REQUIRED ACTION:
What is the number of lines in the entries that contain "computer"? Reply with that number only.
- Opening Delimiter -
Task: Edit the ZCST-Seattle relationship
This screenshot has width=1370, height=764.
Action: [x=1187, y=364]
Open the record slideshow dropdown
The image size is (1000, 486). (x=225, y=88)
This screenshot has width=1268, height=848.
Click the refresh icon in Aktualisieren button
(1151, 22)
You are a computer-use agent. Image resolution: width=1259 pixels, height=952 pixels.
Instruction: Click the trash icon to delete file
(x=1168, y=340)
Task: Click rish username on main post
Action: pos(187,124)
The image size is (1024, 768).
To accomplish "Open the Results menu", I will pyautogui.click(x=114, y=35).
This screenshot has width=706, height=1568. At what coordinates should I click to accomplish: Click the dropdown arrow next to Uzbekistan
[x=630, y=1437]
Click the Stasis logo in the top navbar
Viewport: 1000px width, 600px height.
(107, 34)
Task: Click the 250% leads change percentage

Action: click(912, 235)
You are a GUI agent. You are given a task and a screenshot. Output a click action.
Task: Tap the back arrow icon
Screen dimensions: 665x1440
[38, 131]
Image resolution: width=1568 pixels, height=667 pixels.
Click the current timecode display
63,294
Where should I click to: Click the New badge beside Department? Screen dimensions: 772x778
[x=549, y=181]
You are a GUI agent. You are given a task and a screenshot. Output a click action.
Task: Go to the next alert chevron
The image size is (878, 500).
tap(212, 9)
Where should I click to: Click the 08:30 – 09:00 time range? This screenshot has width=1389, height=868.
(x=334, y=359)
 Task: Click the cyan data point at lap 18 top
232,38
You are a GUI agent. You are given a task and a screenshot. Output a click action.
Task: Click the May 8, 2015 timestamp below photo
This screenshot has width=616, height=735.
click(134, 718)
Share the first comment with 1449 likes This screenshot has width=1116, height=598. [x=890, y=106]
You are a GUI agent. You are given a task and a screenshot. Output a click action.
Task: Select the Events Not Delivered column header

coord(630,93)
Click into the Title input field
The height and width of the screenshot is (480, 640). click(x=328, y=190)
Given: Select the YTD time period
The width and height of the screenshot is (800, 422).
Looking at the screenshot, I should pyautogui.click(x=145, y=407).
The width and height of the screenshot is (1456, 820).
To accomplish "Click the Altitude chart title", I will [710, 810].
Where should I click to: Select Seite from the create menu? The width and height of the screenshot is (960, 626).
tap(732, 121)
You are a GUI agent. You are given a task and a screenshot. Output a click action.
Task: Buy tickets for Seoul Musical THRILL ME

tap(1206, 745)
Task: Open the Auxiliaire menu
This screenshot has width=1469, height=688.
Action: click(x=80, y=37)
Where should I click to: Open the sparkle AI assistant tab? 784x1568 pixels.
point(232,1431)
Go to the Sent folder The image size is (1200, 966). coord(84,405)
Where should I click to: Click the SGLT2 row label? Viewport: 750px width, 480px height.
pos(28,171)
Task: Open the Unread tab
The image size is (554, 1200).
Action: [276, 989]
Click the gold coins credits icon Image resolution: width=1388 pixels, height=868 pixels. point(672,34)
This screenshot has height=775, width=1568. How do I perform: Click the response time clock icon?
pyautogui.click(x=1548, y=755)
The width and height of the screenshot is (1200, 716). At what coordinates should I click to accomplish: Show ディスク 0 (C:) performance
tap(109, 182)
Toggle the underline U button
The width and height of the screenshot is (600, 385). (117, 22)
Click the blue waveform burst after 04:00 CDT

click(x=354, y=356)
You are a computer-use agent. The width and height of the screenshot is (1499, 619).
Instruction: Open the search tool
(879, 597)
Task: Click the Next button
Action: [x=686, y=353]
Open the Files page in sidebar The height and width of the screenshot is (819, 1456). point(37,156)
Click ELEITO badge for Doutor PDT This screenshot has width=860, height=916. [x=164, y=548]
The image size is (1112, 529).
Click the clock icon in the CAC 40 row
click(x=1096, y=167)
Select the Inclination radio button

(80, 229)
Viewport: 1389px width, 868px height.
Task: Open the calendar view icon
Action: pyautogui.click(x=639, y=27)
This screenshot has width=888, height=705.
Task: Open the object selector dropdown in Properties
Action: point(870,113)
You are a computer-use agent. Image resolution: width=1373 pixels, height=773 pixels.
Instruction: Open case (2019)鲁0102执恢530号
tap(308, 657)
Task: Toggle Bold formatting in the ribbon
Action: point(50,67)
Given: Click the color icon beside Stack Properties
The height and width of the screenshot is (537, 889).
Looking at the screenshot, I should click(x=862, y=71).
- Closing Delimiter -
ANSWER SECTION:
3